2022年2月にウクライナNATOの代理戦争が勃発して以来、米国はインドに対し、ロシアを非難し、西側の対モスクワ制裁を遵守するよう、絶えずおだててきた。執拗な圧力にもかかわらず、モディ政権はロシアを孤立させようとする西側の試みを拒否してきた。実際、インドはロシア産原油の購入量を増やし、ウクライナ紛争以前よりも記録的な量の原油を輸入している。

さらに、インドはBRICSフォーラムの主要メンバーであり、米国主導の西側覇権を弱体化させる多極化しつつある世界秩序の支持者でもある。

米国とその西側同盟国から見れば、インドは魅力的な戦略的見通しである。地政学的に両方の陣営に足を踏み入れているニューデリーは、中国・ロシア・BRICSという軸を弱めるために西側諸国から求められている。

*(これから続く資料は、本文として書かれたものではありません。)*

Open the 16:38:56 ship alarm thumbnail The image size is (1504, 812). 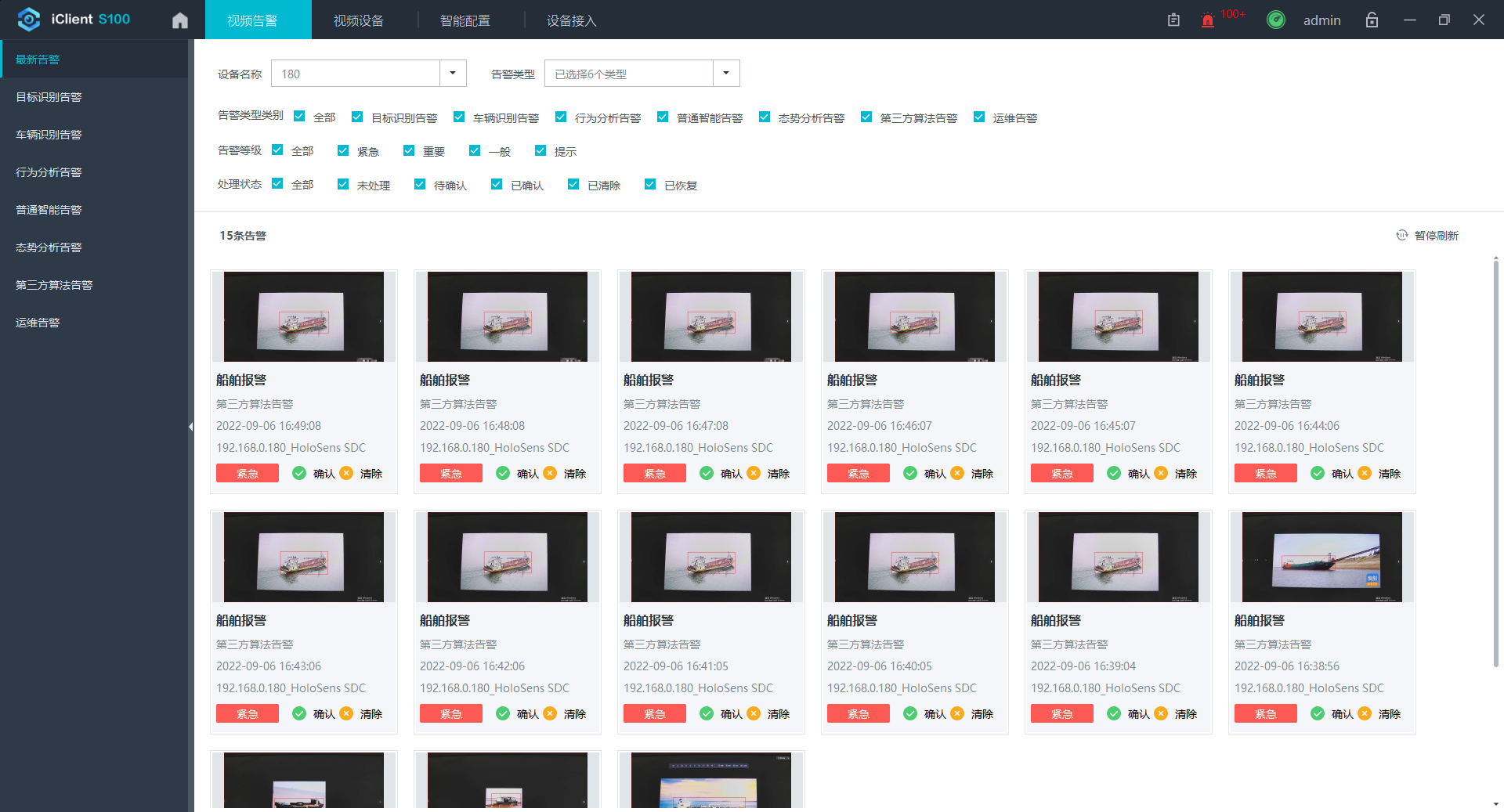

これが、モディ政権による政治的暗殺疑惑を問題化しようとする欧米列強の関心を理解するための地政学的背景である。ワシントンとその西側同盟国は、中国とロシアに対峙するという地政学的目標に従うよう、インドに対するテコ、あるいは恐喝の一形態としてこの疑惑を利用したいのである。

欧米列強は、中国やロシアへの敵対心を強めるのに合わせて、インドに対するメディアキャンペーンを増幅させることが予想される。